YOUR ASSIGNMENT: Could you write out, exactly, every line from the top of the data through the line holding "Screen dimensions: 462x367"? Omit the pictures.

RECORD EXCERPTS:
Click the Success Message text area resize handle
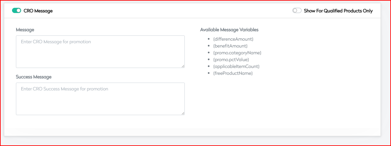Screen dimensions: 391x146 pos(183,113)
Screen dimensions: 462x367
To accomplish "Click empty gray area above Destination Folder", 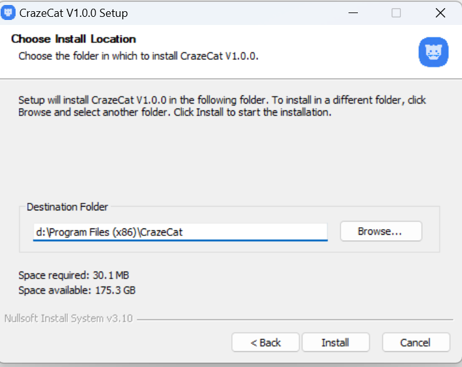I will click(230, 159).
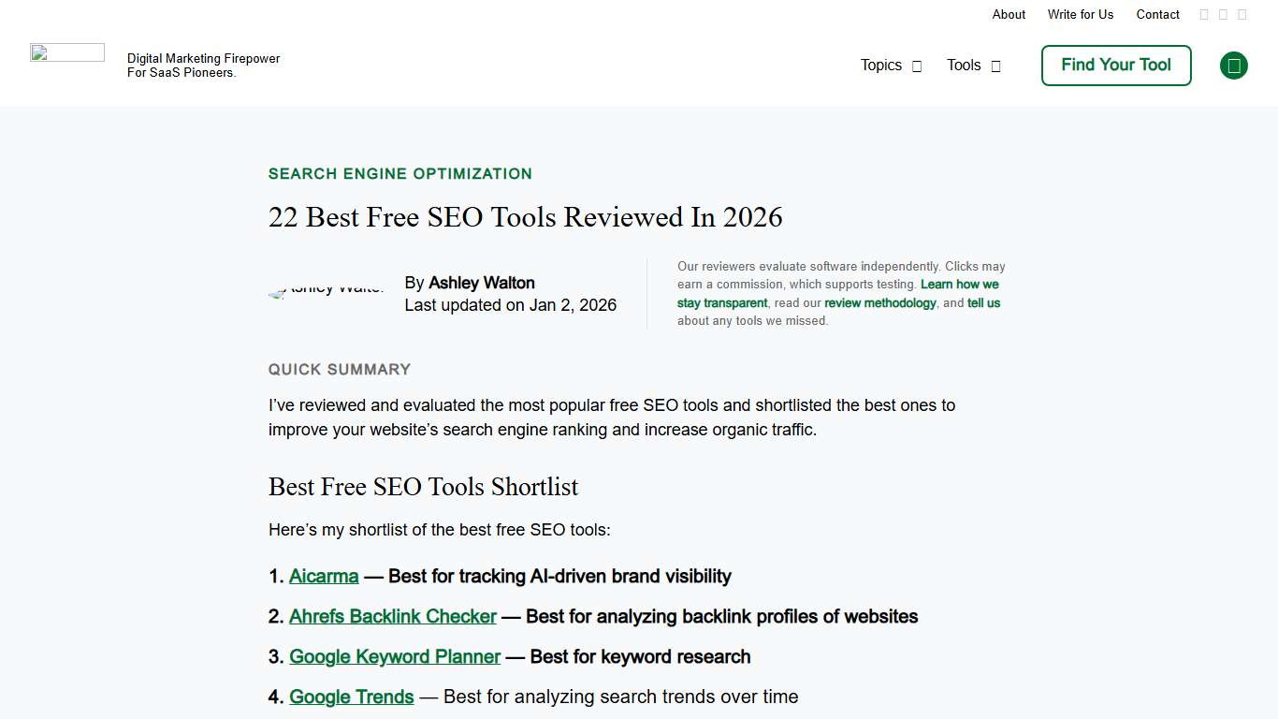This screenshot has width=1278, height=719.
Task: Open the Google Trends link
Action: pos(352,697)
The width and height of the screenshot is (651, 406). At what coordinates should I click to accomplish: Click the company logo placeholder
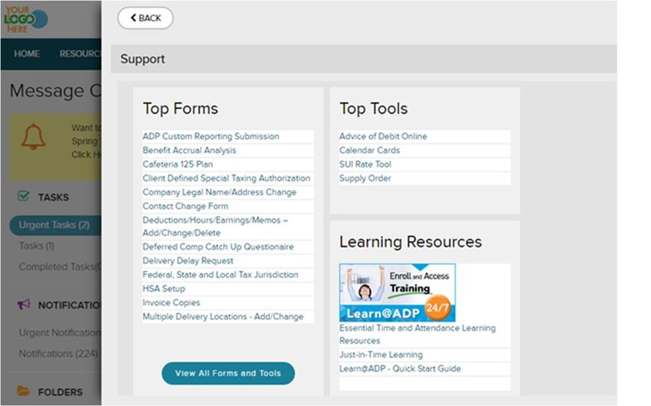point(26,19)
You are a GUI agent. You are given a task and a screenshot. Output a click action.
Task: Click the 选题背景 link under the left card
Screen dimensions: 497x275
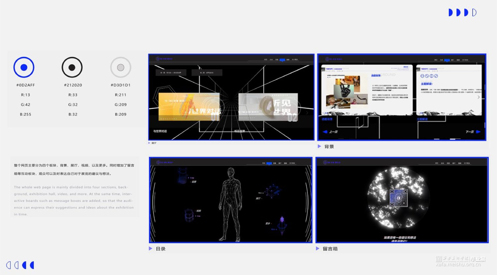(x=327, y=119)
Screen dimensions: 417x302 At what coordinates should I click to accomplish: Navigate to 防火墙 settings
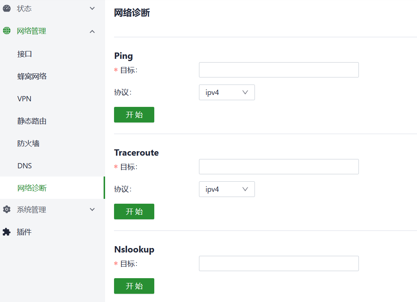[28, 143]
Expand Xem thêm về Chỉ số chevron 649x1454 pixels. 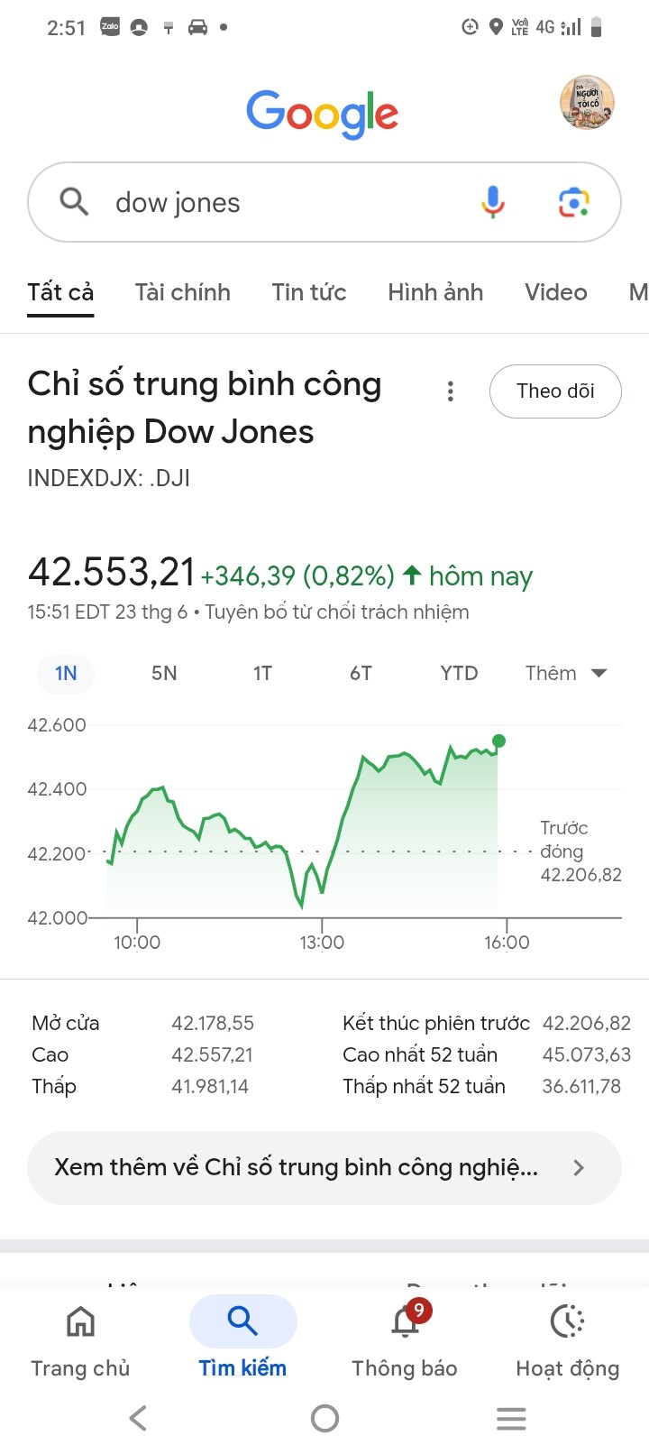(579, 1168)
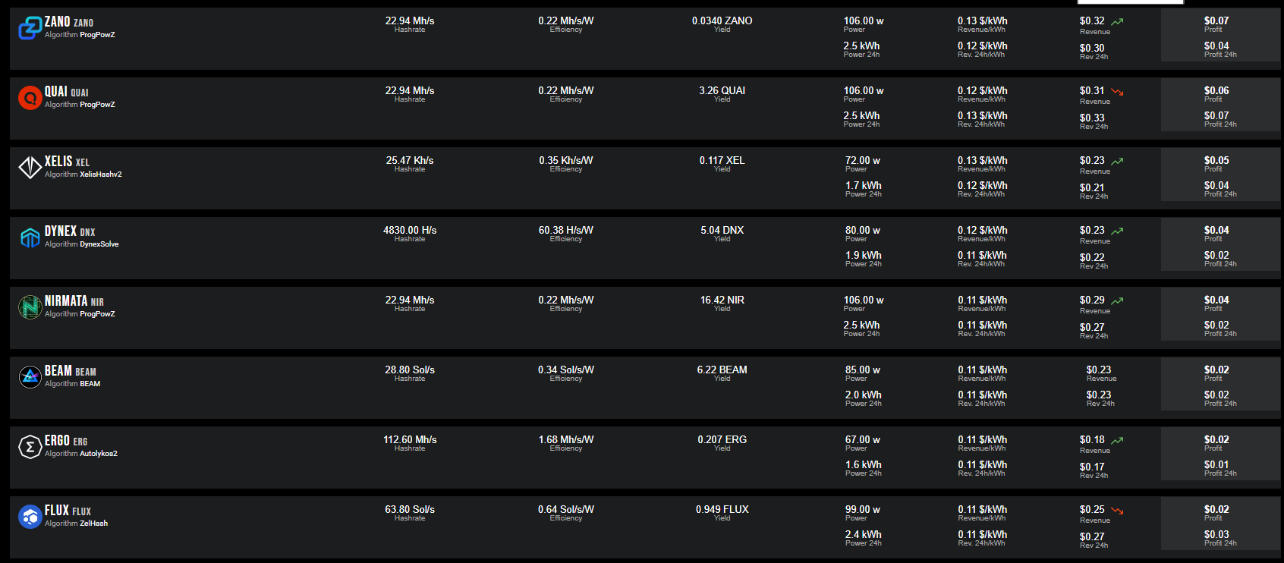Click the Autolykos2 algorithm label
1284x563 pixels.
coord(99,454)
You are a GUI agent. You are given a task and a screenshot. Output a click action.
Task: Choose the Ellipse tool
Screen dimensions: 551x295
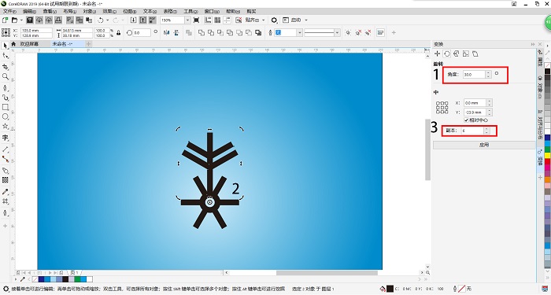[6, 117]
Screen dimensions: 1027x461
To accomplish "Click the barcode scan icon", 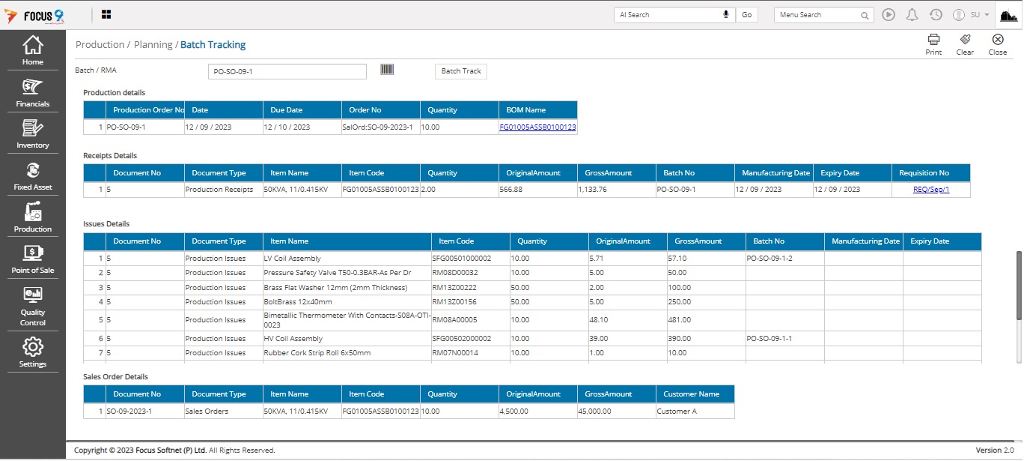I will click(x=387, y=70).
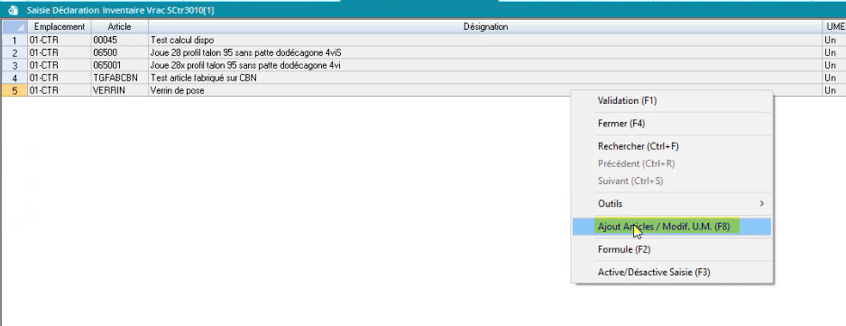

WRITTEN RESPONSE:
Click the Success Message text area resize handle
Screen dimensions: 391x146 pos(183,113)
Screen dimensions: 462x367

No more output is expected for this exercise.